> I think your "advanced animatronic" is a duck until you can devise a test that...

og_kalu · 2024-09-03T18:39:50 1725388790

>I think you're reaching and willfully misinterpreting.

That's the spirit of the popular phrase isn't it ? I genuinely never read that and thought that literally only those 3 properties were the bar.

>I am unable to because any test I make or from any other researcher in the field makes will result in an answer you don't like.

This is kind of an odd response. I mean maybe. I'll be charitable and agree wholeheartedly.

But i don't know what my disappointment has to do with anything? I mean if i could prove something i deeply believed to be True and which would also be paper worthy, i certainly wouldn't let the reactions of an internet stranger stop me from doing it.

>River crossing puzzles are a common test. Sure, humans sometimes fail even the trivial variations, but the important part is how they fail. Humans guess the wrong answer. LLMs will tell you the wrong answer while describing steps that are correct and result in a different answer. It's the inconsistency and contradiction that's the demonstration of lack of reasoning and intelligence, not the failure itself.

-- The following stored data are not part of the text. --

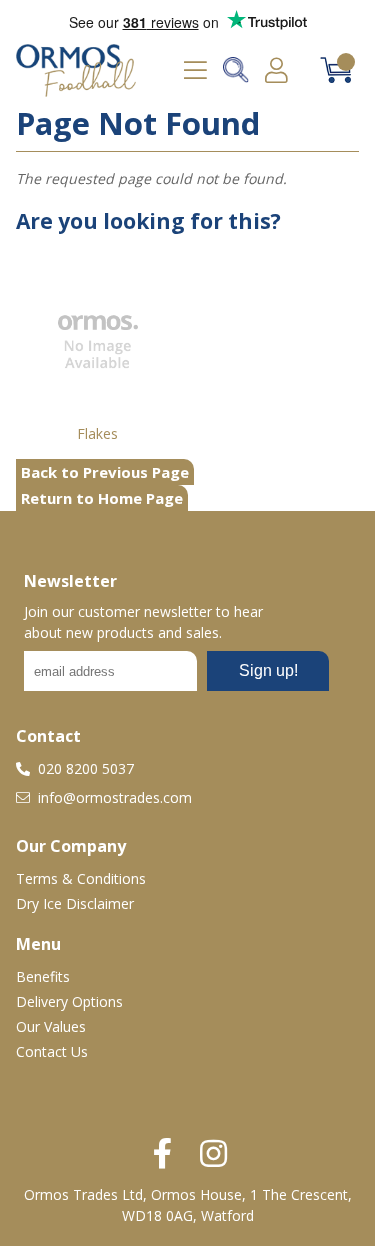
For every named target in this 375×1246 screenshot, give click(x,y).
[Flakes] (98, 341)
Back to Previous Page (105, 472)
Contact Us (52, 1051)
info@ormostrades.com (113, 797)
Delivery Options (69, 1001)
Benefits (43, 976)
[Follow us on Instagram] (213, 1153)
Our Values (51, 1026)
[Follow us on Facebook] (162, 1153)
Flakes (97, 433)
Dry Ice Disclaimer (75, 903)
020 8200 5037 (84, 768)
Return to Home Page (102, 498)
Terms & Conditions (81, 878)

Inconsistency and contradiction with the reasoning they say (and even believe) and the decisions they make is such a common staple of human reasoning we have a name for it...At worst, you could say these contradictions don't always take the same form but this just kind of loops back to my original point.

Let me be clear here, if you want to look at results like these and say - "This is room for improvement", then Great!, I agree. But it certainly feels like a lot of people have a standard of reasoning (for machines) that only exists in fiction or their own imaginations. This general reasoning engine that makes neither mistake nor contradiction in output or process does not exist in real life whether you believe humans are the only beings capable of reasoning or are gracious enough to extend this capability to some of our animal friends.

Also, i've seen LLMs fail trivial variations of said logic puzzles, only to get them right when you present the problem in a way that doesn't look exactly like the logic puzzle they've almost certainly memorized. Sometimes, it's as simple as changing the names involved. Isn't that fascinating ? Humans have a similar cognitive shortcoming.